> Exercise requirements:
Gather every line of the data below that contains the word "menu" and copy each one in full.

> Material to process:
================================

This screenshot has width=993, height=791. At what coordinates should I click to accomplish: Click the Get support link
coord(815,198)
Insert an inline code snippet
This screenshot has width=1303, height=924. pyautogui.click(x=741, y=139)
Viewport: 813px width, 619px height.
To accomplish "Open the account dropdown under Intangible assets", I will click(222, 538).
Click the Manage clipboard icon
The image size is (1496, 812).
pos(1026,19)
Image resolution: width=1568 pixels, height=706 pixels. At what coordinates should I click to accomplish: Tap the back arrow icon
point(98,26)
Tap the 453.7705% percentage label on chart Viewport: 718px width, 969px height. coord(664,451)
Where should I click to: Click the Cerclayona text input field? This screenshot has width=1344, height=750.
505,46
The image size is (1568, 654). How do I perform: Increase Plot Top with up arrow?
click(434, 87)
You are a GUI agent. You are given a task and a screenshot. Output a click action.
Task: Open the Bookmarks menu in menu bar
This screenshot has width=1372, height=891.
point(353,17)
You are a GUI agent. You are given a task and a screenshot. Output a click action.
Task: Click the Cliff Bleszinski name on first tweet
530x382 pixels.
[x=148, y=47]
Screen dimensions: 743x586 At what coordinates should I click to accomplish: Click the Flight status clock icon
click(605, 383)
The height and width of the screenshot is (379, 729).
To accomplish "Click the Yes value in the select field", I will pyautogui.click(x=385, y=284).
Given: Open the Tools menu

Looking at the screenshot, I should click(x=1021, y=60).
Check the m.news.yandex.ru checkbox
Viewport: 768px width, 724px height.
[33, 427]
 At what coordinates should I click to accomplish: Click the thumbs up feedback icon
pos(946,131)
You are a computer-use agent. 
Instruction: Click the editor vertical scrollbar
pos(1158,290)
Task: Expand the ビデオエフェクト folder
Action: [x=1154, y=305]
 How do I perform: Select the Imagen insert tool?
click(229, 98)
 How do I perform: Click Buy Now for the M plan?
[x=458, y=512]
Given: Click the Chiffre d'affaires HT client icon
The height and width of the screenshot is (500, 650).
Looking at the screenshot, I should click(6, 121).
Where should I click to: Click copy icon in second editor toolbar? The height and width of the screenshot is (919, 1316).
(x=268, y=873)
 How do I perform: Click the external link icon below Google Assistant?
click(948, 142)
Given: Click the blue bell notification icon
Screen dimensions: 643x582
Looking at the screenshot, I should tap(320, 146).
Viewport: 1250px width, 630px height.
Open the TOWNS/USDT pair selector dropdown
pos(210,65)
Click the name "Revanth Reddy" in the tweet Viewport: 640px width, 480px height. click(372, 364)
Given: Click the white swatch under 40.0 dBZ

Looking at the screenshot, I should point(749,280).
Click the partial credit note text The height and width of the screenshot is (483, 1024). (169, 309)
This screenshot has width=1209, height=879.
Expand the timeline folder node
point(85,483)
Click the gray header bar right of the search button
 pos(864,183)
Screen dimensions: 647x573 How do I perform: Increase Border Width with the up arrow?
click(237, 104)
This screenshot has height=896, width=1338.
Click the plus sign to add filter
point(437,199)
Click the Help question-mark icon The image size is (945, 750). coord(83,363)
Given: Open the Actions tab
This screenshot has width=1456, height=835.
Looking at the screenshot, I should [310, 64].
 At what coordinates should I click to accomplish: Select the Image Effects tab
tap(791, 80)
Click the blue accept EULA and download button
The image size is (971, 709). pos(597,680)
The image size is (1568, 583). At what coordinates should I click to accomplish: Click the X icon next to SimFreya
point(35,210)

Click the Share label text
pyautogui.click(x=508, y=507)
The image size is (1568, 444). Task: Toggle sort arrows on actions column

================================

> Result for this task:
Task: Open the Bookmarks menu in menu bar
Given: Open the Tools menu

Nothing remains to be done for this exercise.